* [Exercise requirements]
After reading the data below, copy out every line that contains the word "agent".
Supplied material below:
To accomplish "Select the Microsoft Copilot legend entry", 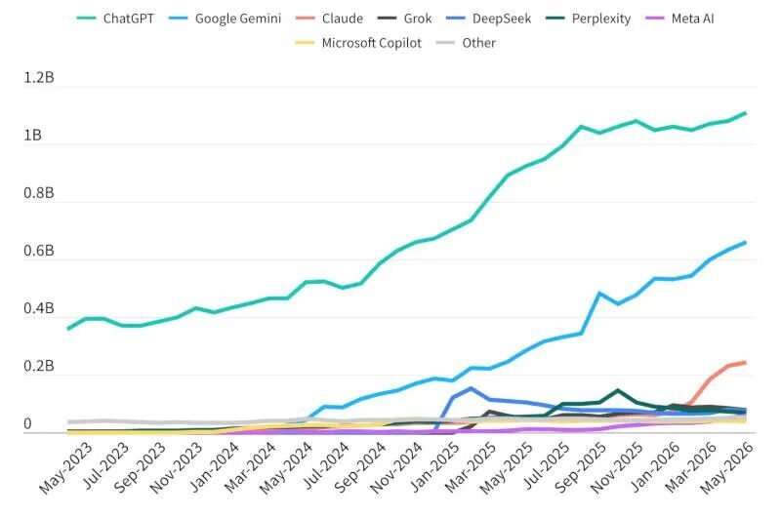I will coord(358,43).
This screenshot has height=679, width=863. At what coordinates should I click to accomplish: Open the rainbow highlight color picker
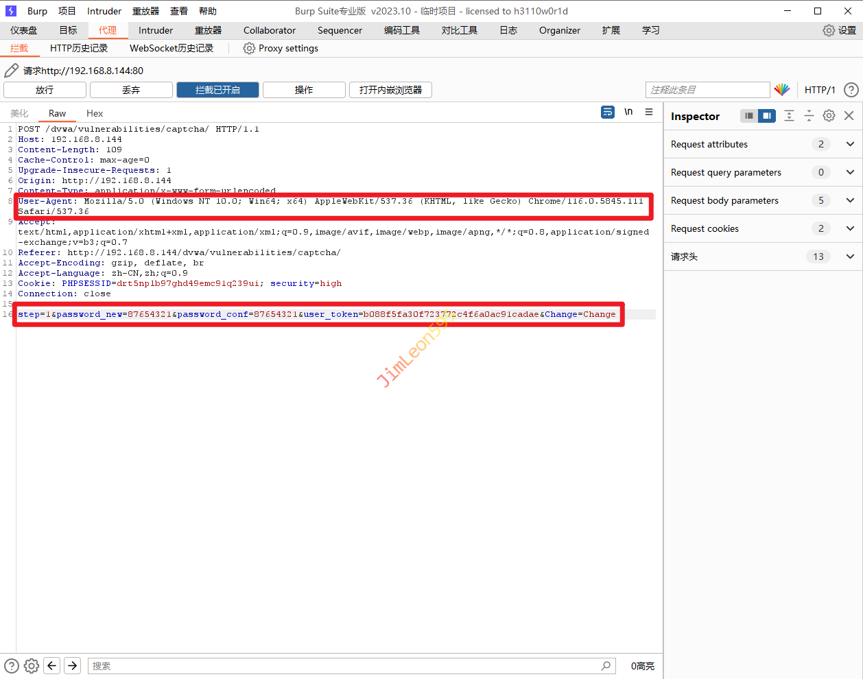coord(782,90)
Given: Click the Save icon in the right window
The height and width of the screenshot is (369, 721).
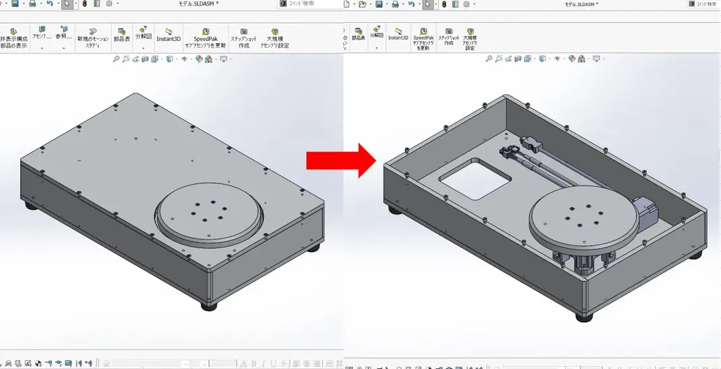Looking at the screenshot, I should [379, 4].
End of Supplied material.
Supplied material below:
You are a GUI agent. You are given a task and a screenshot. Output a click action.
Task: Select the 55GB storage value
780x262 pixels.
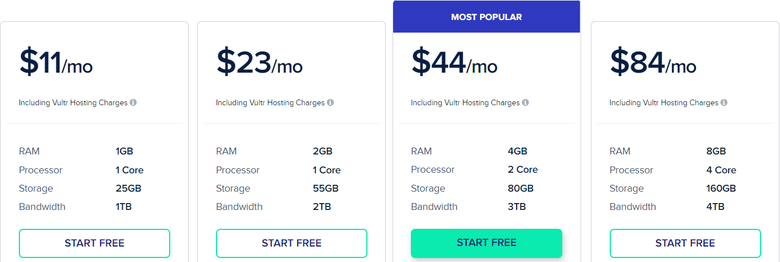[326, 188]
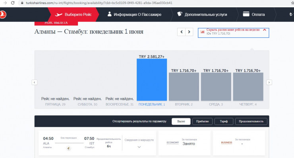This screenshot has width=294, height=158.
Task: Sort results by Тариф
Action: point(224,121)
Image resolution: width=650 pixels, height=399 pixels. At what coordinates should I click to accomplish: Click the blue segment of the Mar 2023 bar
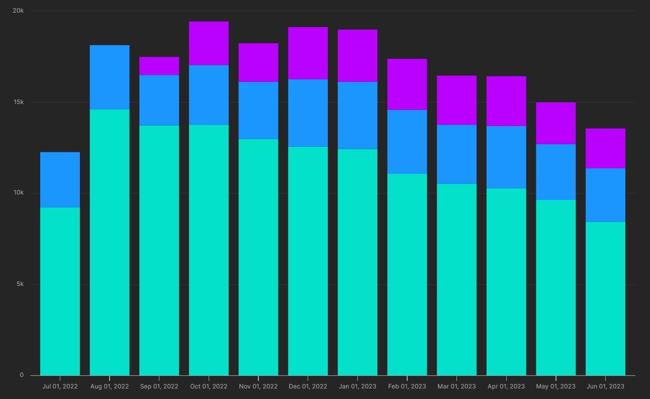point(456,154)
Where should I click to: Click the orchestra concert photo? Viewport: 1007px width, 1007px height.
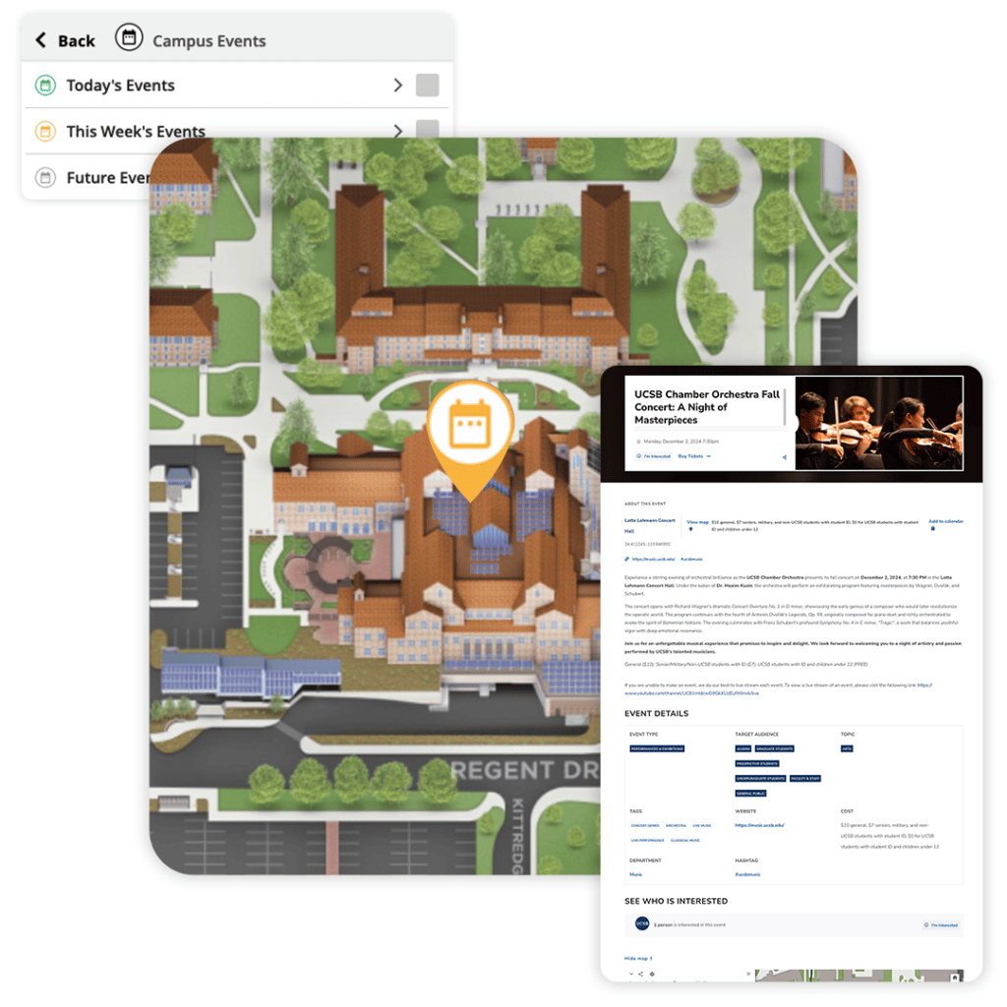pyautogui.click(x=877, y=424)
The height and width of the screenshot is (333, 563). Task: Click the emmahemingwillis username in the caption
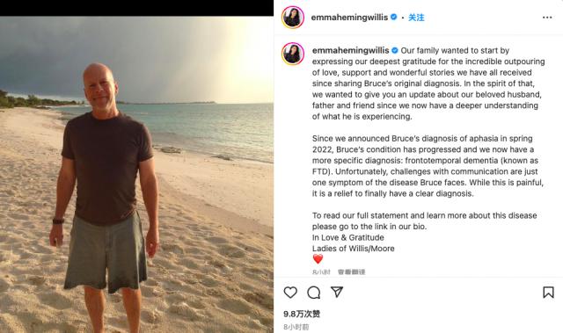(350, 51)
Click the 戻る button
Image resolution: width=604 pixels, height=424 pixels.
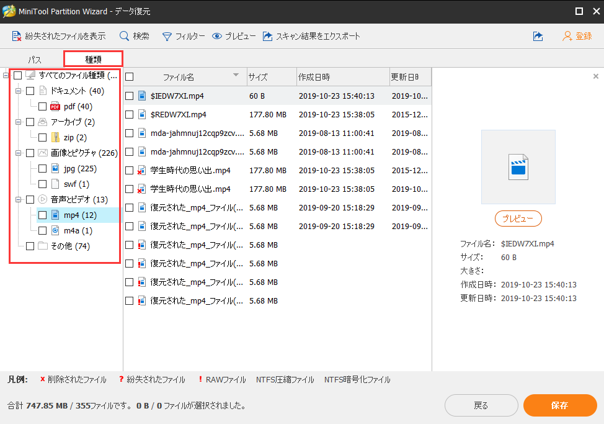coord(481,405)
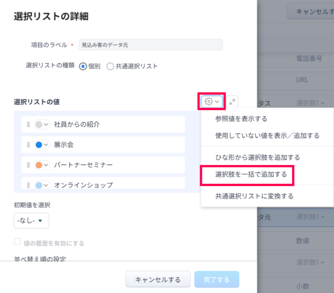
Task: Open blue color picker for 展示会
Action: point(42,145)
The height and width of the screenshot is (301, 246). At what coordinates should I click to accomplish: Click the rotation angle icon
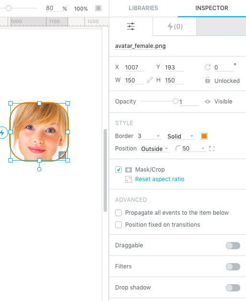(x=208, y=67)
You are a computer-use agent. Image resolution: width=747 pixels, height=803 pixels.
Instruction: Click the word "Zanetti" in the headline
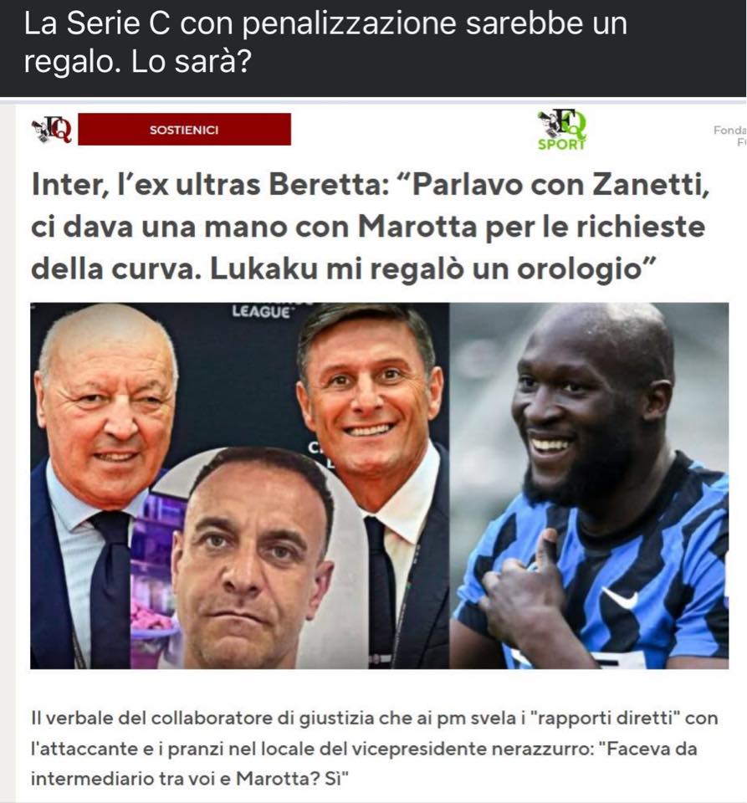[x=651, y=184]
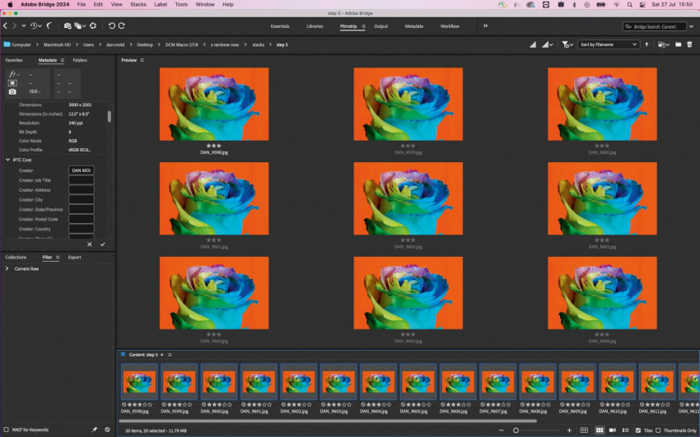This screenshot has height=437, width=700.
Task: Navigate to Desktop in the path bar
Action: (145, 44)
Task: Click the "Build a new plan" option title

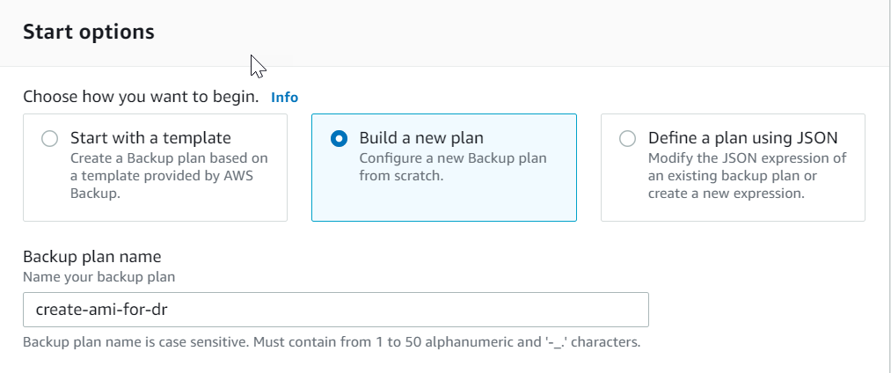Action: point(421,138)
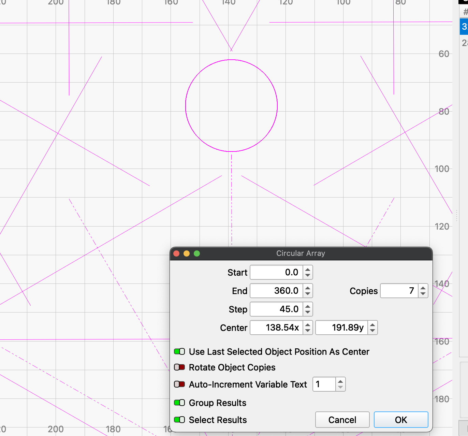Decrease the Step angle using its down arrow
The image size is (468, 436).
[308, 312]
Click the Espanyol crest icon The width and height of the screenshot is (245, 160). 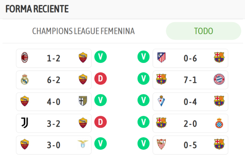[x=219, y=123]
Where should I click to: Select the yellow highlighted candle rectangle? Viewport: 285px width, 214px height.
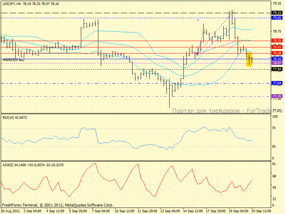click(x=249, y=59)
End of Supplied material.
Supplied material below:
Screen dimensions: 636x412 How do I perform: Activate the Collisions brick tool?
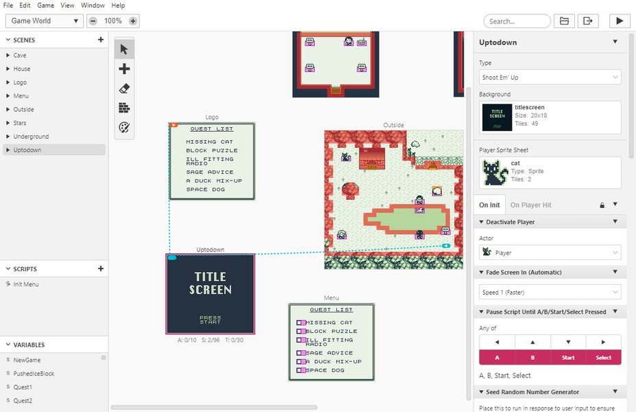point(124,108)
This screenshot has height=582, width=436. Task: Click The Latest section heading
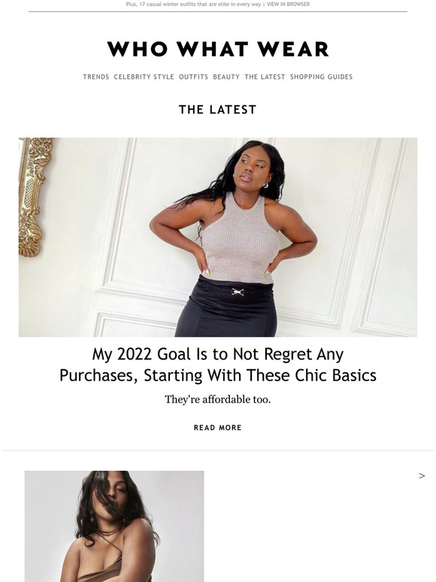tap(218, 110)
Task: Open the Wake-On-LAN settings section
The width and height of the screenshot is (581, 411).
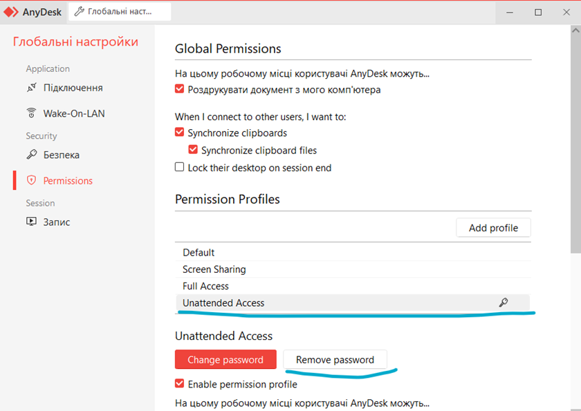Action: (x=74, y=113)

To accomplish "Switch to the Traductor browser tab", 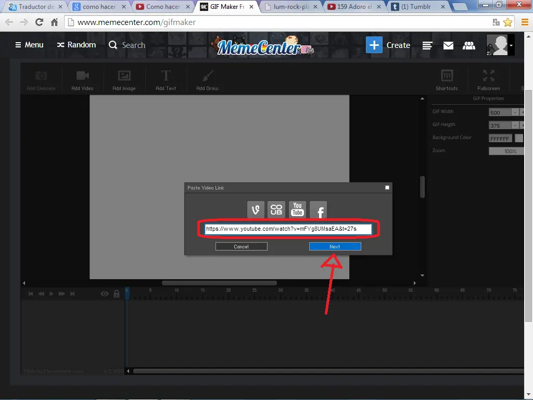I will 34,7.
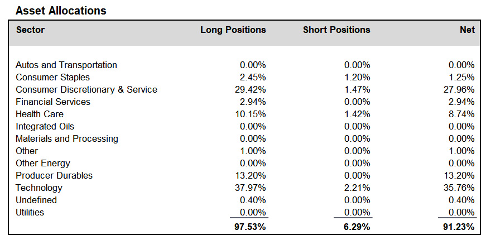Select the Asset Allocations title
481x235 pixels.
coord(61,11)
End of Supplied material.
* [Answer to the exercise]
You are a GUI agent. You are given a task and a screenshot. Output a click action.
You are a computer-use agent. Image resolution: width=747 pixels, height=803 pixels.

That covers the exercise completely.